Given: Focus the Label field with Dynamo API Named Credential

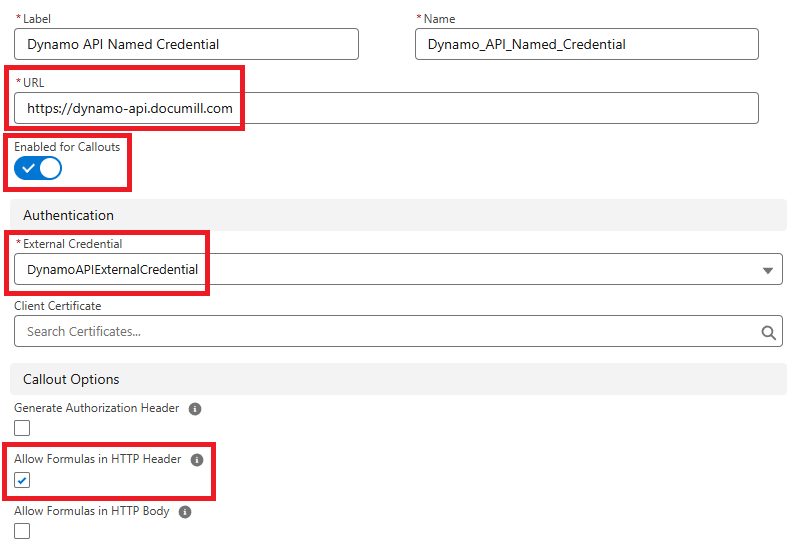Looking at the screenshot, I should 186,44.
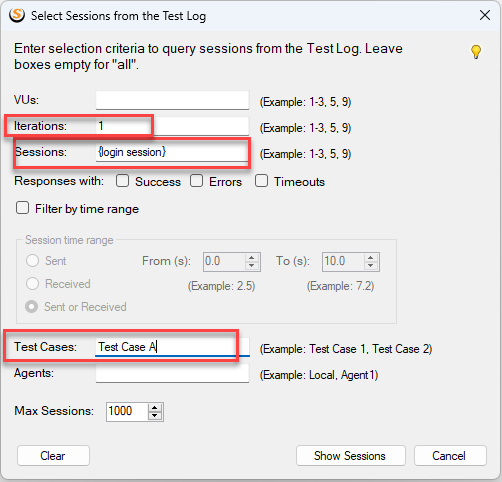Focus the VUs input field

click(x=172, y=100)
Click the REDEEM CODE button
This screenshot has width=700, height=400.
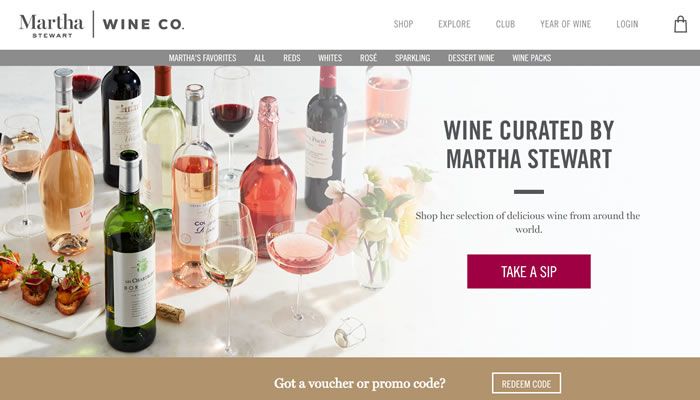pos(526,383)
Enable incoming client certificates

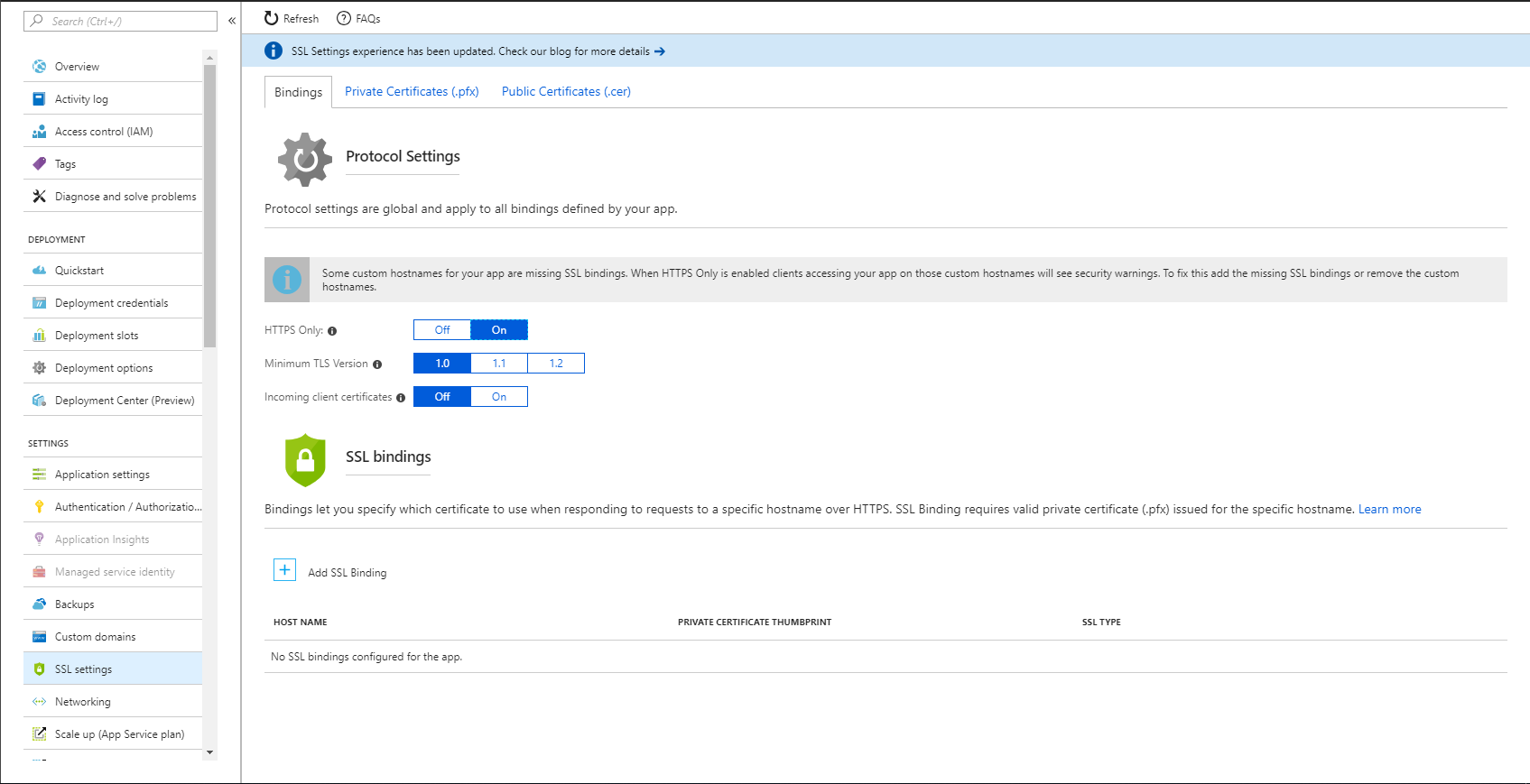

What is expected
No pictures go in the copy. Output exactly the lines from the line containing "Click the REDEEM CODE button" through the end of the listing above.

Response for this exercise
Click the REDEEM CODE button
This screenshot has width=700, height=400.
pos(526,383)
Enable incoming client certificates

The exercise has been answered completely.